Within the entries below, find the portion that opens with the line containing "The width and height of the screenshot is (713, 402)." and closes with the line containing "Switch to the 浏览 tab". Retype that portion exactly and only.

*** Opening of RECORDS PROVIDED ***

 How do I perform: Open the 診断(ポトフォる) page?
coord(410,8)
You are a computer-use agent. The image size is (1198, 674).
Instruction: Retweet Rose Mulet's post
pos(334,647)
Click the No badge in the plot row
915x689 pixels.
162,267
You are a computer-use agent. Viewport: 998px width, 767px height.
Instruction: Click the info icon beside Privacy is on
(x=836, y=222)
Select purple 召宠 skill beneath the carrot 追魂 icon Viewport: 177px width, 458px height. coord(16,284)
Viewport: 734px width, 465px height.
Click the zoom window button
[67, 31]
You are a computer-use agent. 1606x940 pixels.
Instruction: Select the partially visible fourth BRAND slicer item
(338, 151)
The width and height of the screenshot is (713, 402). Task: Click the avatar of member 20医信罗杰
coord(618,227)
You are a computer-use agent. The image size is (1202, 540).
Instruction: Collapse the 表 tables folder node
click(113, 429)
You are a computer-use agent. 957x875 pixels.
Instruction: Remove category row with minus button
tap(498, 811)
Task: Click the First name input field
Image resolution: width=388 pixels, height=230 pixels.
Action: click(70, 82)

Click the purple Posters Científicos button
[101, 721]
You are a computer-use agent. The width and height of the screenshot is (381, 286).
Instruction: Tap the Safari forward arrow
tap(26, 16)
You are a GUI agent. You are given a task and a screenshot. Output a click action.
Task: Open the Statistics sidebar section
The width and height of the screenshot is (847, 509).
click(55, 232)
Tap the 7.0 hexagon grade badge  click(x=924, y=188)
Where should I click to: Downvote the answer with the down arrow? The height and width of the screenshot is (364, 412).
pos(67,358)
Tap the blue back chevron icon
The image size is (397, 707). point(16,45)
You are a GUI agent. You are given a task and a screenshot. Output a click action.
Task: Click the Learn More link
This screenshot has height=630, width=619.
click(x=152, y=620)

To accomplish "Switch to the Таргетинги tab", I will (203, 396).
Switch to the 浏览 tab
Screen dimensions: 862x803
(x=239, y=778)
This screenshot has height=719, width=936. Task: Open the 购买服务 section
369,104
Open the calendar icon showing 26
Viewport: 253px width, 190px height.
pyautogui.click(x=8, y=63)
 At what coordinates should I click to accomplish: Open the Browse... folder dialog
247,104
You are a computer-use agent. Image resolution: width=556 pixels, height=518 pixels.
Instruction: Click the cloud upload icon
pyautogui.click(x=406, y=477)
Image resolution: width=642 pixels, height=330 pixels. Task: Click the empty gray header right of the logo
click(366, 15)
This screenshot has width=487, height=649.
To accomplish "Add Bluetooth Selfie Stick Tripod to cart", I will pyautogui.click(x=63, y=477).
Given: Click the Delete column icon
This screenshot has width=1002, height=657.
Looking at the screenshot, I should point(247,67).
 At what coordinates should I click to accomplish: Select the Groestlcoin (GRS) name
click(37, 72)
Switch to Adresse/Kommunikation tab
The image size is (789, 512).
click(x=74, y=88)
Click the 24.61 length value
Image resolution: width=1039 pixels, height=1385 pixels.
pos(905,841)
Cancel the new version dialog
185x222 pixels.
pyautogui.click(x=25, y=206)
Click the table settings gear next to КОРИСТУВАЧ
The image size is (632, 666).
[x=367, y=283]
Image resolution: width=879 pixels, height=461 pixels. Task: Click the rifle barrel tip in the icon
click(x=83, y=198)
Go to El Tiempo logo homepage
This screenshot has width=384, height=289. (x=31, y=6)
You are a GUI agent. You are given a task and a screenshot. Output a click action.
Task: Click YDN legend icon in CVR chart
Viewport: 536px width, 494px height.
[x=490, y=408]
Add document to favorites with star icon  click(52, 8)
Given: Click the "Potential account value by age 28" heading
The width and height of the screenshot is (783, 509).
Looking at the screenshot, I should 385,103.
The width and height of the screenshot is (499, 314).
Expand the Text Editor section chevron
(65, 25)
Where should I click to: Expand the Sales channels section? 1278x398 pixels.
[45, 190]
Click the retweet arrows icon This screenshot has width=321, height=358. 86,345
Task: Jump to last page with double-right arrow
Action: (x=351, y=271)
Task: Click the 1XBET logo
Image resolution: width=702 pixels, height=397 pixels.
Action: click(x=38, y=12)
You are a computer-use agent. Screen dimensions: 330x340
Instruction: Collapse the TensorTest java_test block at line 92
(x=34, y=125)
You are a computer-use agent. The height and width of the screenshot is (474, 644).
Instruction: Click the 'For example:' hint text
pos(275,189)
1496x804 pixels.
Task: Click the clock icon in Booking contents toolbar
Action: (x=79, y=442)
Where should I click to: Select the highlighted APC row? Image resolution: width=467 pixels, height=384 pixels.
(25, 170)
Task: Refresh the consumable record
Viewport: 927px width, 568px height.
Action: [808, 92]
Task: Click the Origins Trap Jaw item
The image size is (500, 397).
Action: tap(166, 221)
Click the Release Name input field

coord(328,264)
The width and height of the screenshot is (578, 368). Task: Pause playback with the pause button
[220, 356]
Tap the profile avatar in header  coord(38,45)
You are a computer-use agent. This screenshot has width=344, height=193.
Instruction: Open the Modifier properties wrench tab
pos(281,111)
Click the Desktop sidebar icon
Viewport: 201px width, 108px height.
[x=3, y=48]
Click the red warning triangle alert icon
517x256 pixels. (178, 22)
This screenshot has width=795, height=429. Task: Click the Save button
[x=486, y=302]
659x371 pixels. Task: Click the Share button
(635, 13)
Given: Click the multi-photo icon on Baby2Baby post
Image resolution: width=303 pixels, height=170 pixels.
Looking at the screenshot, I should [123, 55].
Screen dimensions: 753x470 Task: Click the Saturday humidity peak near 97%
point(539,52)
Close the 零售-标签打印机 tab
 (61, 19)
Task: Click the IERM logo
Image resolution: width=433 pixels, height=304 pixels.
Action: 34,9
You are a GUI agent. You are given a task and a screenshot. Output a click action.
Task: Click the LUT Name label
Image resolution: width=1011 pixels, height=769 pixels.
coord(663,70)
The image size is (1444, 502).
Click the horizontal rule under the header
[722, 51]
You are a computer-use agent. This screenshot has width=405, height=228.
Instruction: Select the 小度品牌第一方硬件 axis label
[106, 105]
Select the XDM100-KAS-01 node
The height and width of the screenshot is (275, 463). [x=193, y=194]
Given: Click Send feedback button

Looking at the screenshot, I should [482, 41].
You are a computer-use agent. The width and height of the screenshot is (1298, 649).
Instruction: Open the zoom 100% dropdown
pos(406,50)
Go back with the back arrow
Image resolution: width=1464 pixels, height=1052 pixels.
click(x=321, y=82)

*** Close of RECORDS PROVIDED ***

**RESPONSE TO THIS EXERCISE:**
The width and height of the screenshot is (713, 402). Task: Click the avatar of member 20医信罗杰
coord(618,227)
You are a computer-use agent. The image size is (1202, 540).
Instruction: Collapse the 表 tables folder node
click(113, 429)
You are a computer-use agent. 957x875 pixels.
Instruction: Remove category row with minus button
tap(498, 811)
Task: Click the First name input field
Image resolution: width=388 pixels, height=230 pixels.
Action: click(70, 82)

Click the purple Posters Científicos button
[101, 721]
You are a computer-use agent. The width and height of the screenshot is (381, 286).
Instruction: Tap the Safari forward arrow
tap(26, 16)
You are a GUI agent. You are given a task and a screenshot. Output a click action.
Task: Open the Statistics sidebar section
The width and height of the screenshot is (847, 509).
click(55, 232)
Tap the 7.0 hexagon grade badge  click(x=924, y=188)
Where should I click to: Downvote the answer with the down arrow? The height and width of the screenshot is (364, 412).
pos(67,358)
Tap the blue back chevron icon
The image size is (397, 707). point(16,45)
You are a GUI agent. You are given a task and a screenshot. Output a click action.
Task: Click the Learn More link
This screenshot has height=630, width=619.
click(x=152, y=620)

To accomplish "Switch to the Таргетинги tab", I will (203, 396).
Switch to the 浏览 tab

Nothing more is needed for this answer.